Большинство стоящих поблизости беженцев смолкли и уставились на Вороницу.

- Превращается во всякое-разное, но видите, лошадью заделаться у него не вышло. Не такое уж умелое. Поэтому хватит причитать, давайте искать.

Беженцы поумерили волнения и только озирались друг на друга, потому что и вправду: два меховых шара из трех вроде как проникли в толпу, но никто не хватался за горло и не испускал дух. Никого не раздирали в клочья снаружи (или изнутри), и даже не кусали за ноги. В общем, пока что каждый из промокших под дождем поселян оставался цел... Вот только поселянами они больше не были. Перестали быть, когда пришлось бежать с родной земли.

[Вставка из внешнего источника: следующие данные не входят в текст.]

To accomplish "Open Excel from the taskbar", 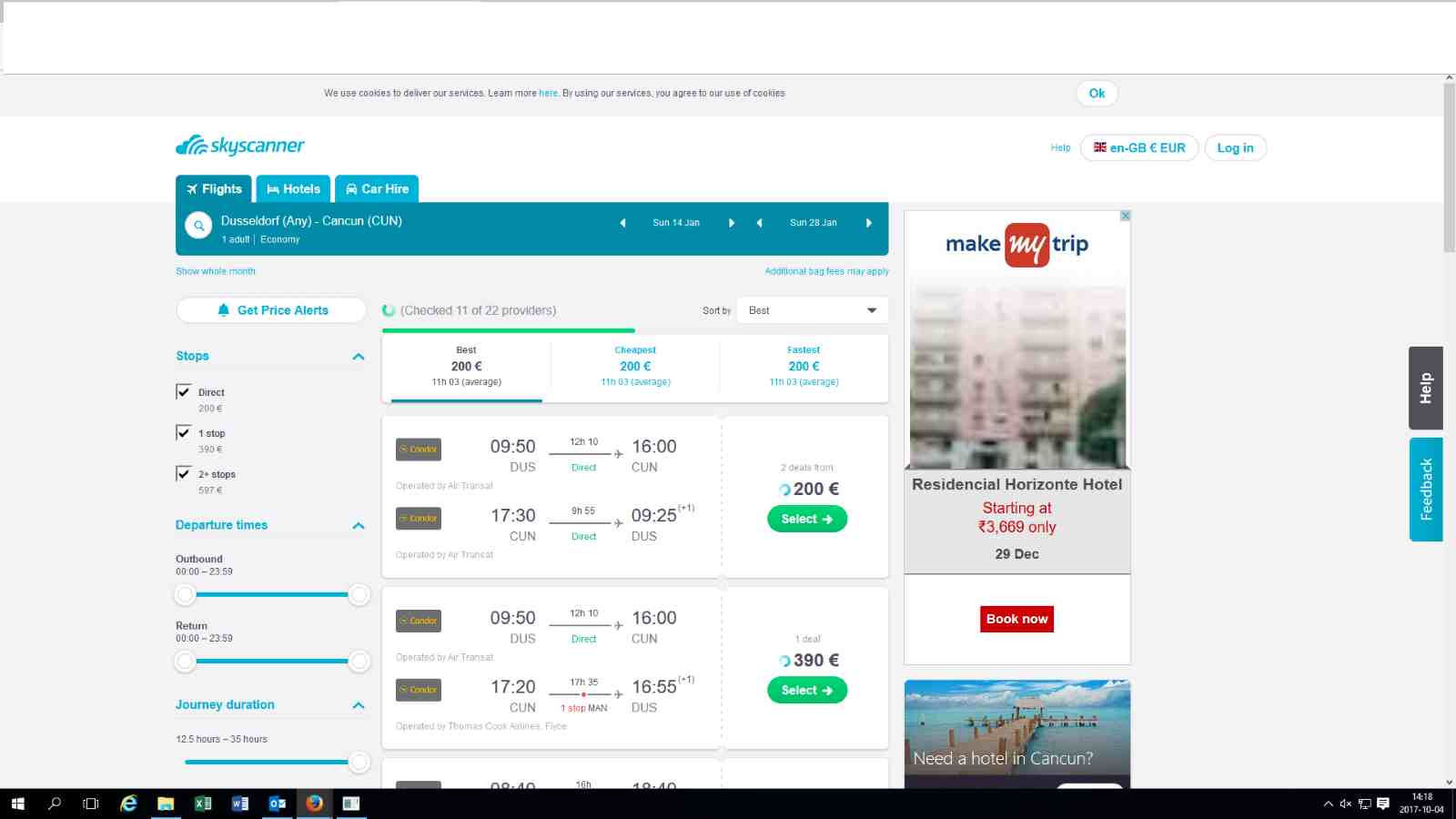I will coord(203,804).
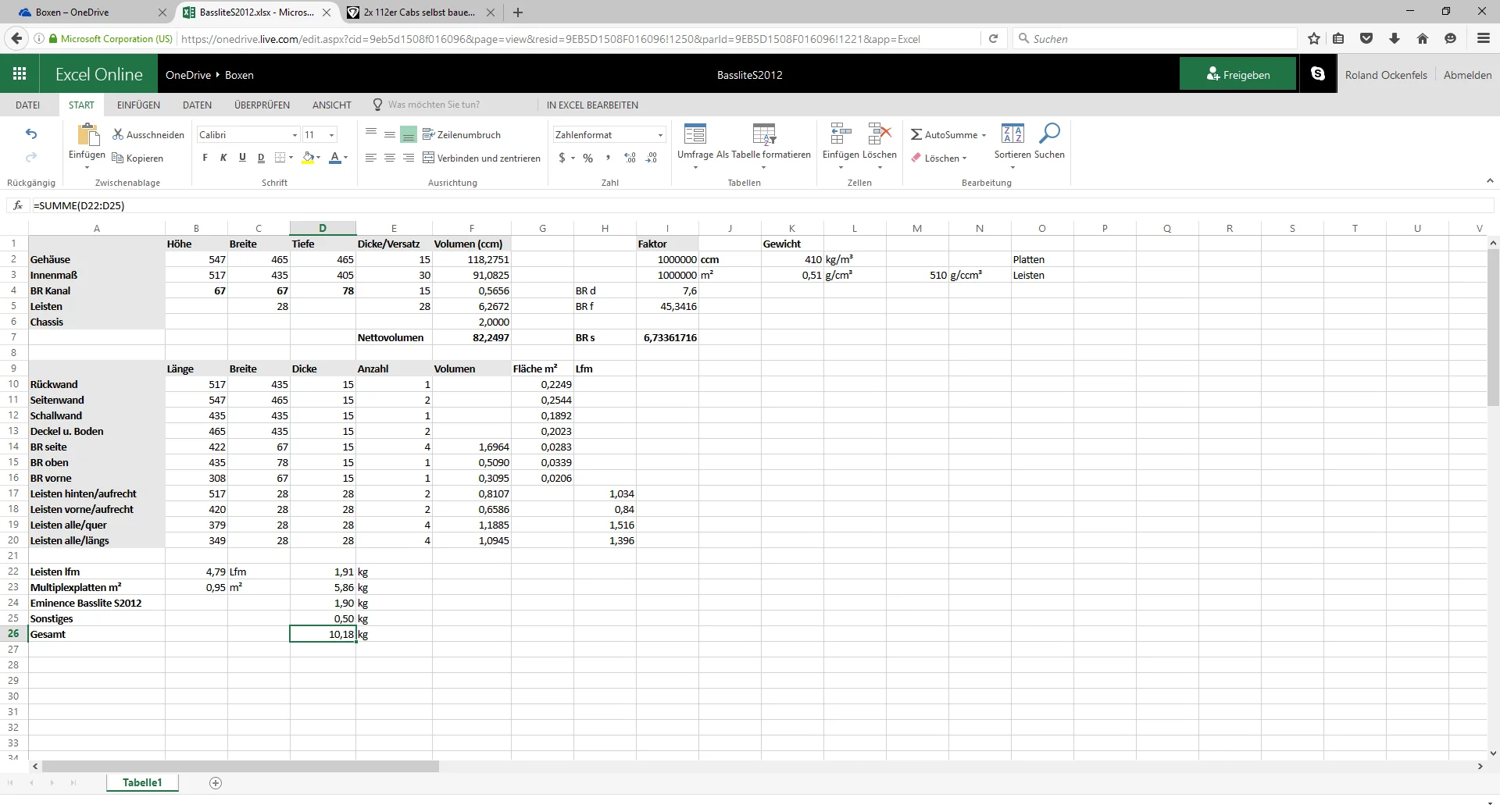Apply percent style number format

588,158
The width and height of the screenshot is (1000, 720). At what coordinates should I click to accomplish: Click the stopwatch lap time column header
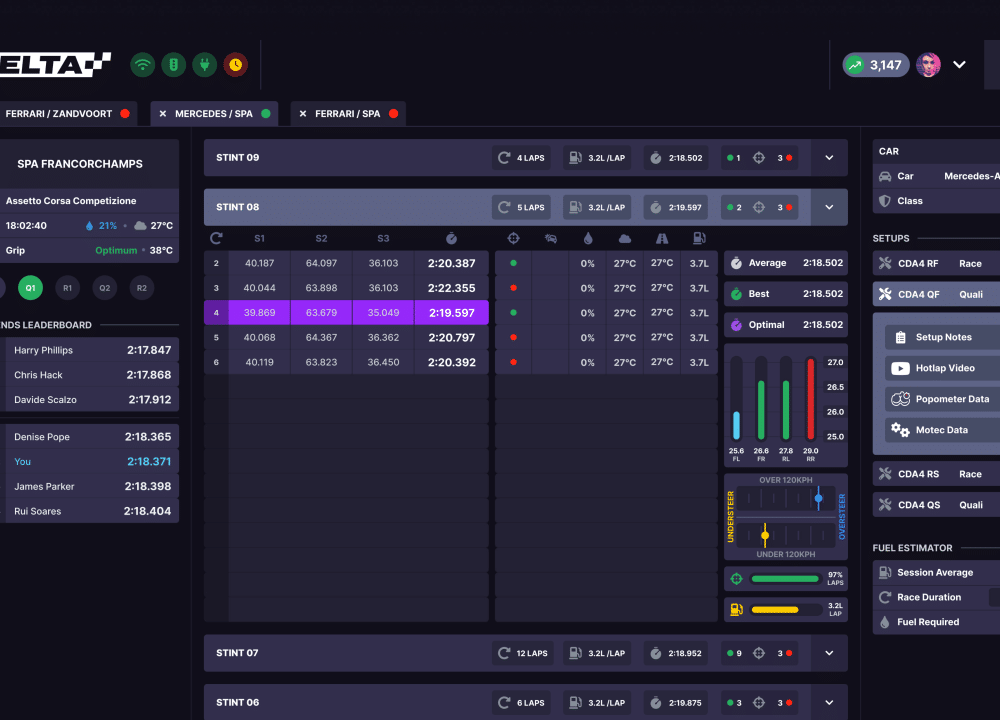tap(451, 238)
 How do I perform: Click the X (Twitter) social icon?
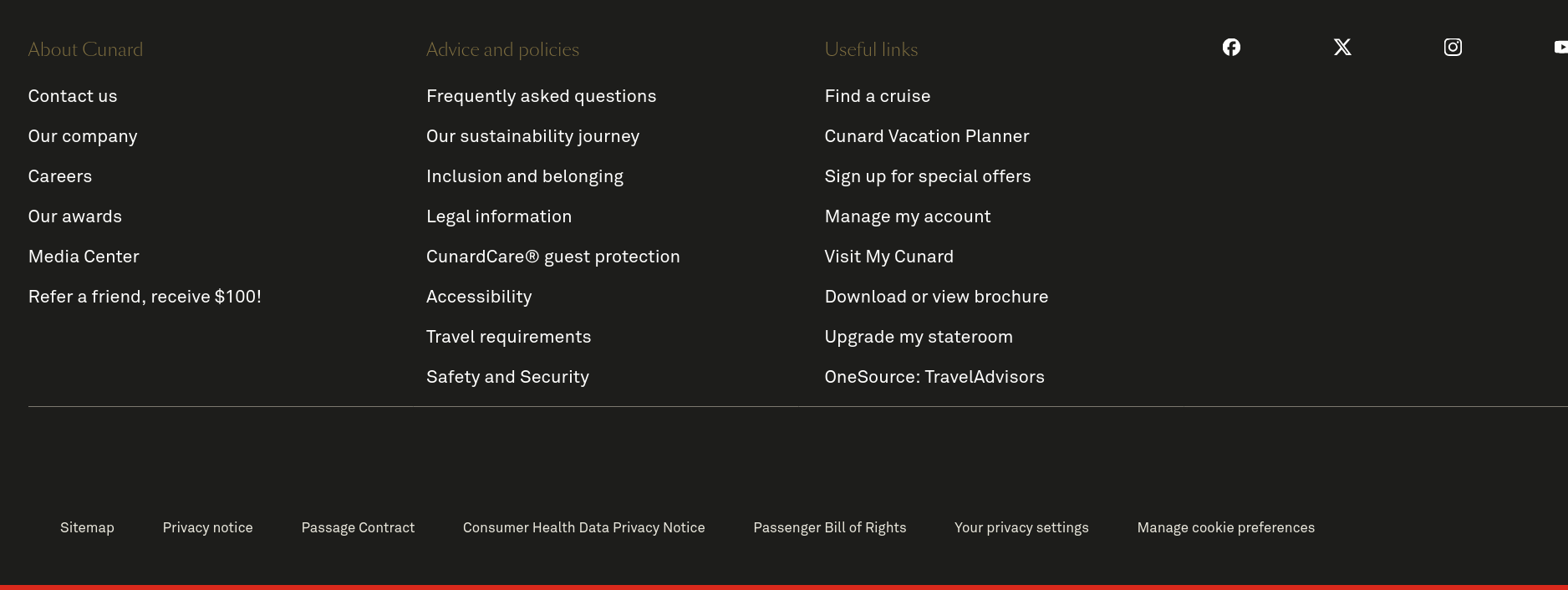click(x=1342, y=48)
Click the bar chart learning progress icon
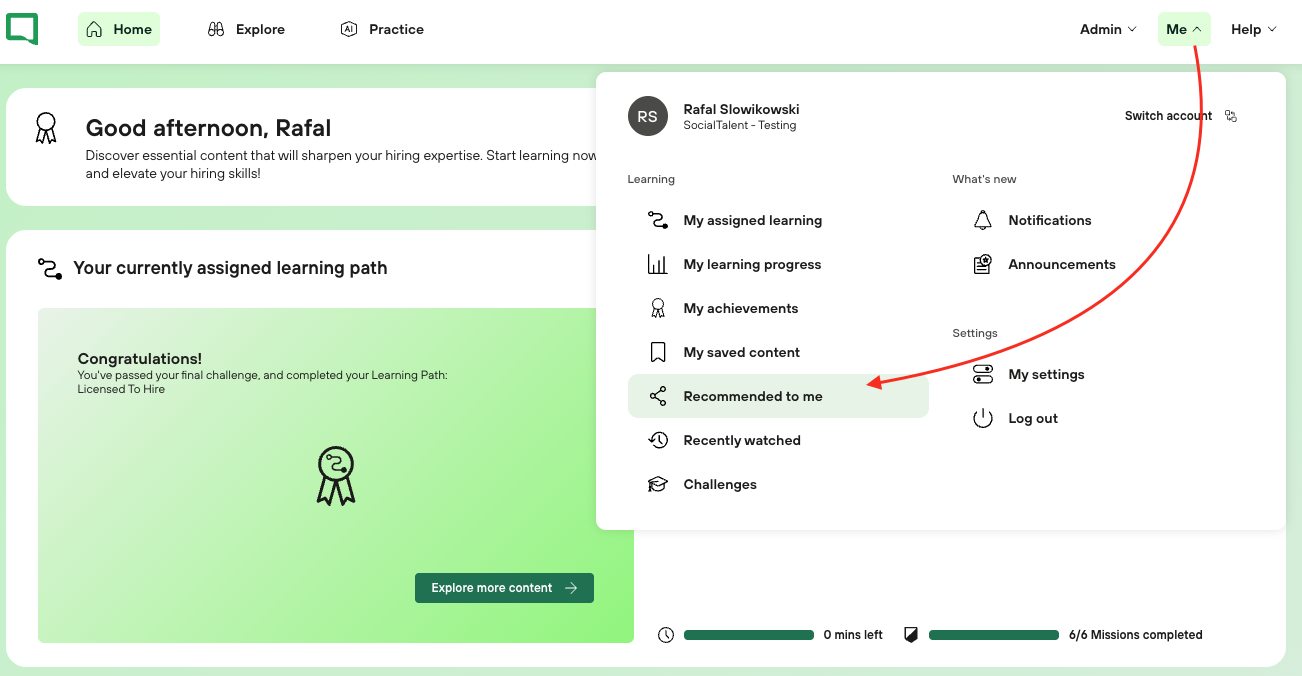 [x=657, y=264]
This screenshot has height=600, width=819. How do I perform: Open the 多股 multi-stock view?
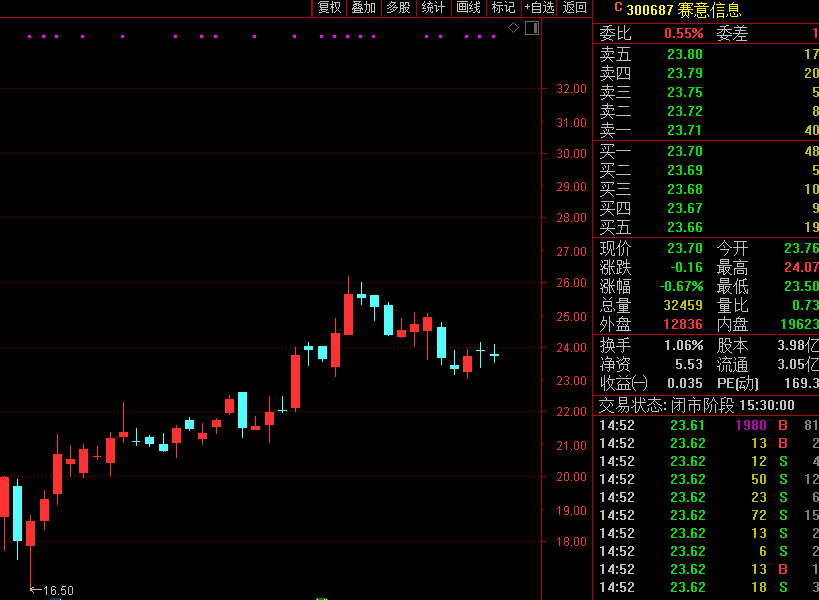[398, 8]
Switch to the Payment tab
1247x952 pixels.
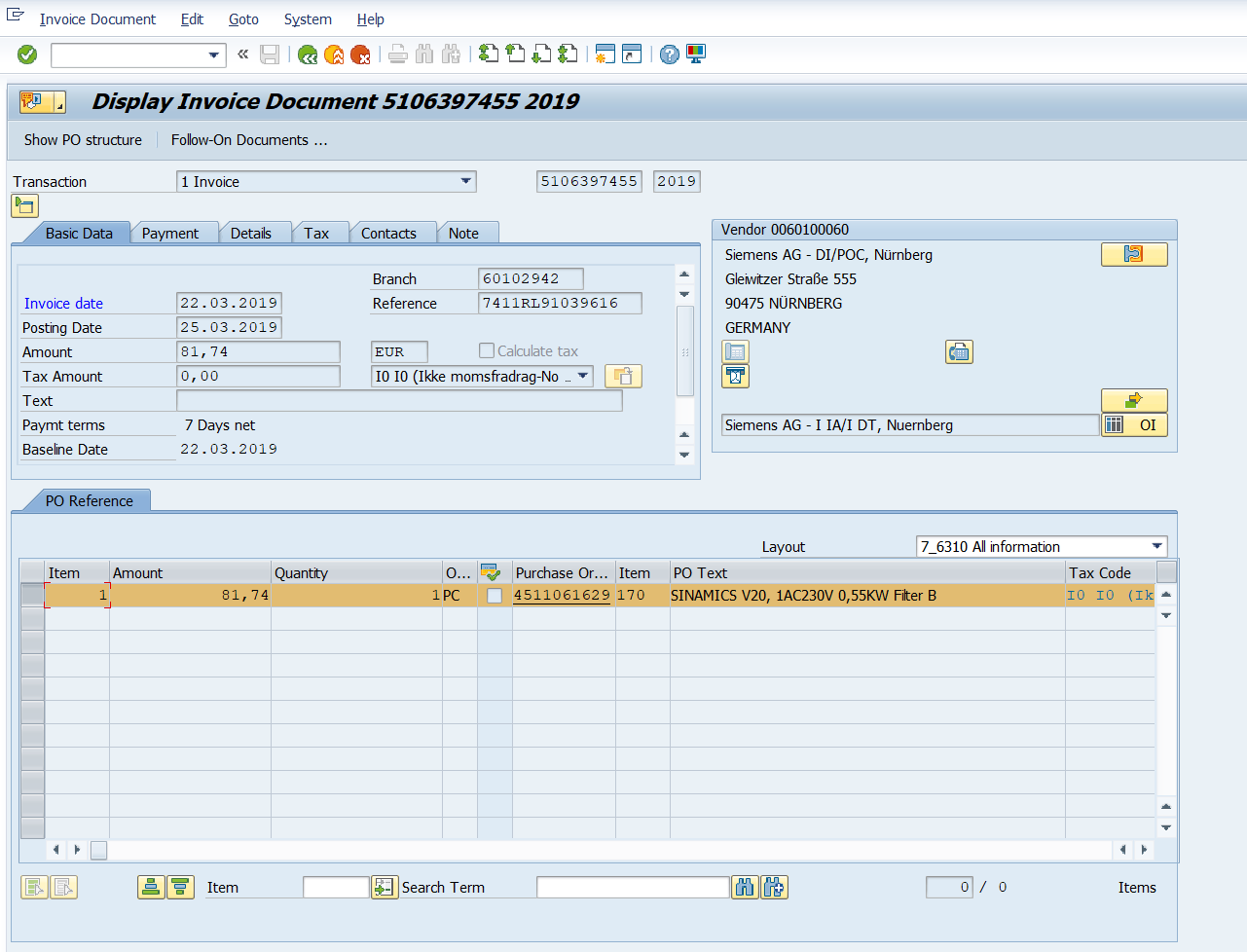pos(170,234)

- Может и не опасное, - согласился Ричард, все еще водя натянутым луком из стороны в сторону, выискивая, не появится ли подозрительная крадущаяся шкура или, например, ходячее ведро, в которое стоит всадить стрелу. - Но если оно сразу жрать никого не бросилось, не значит, что потом украдкой на привале не обглодает.

Женщины забеспокоились, и кажется, не про сожрет. Вдруг отрастит десять рук и повадится их распускать? А в мужа в темноте превратится, что тогда?

- Или заполночь придушит, внутрь заползет и в мертвенную плоть вселится! - воскликнул с болью в голосе испуганный лавочник, судорожно цепляясь за свои пожитки. - Иначе зачемь посередь людской массы упряталось?!

«Иначе» он говорил с ударением на первый слог, как, в общем-то и все поселенцы ничейных земель; «зачемь» и «посередь» тоже вышли друг за другом прямо из народа. А вот «людская масса» и «мертвенная плоть», напротив, выдавали в лавочнике наличие словарного запаса. Что, интересно, он там продавал? Впрочем, сейчас не до выяснений.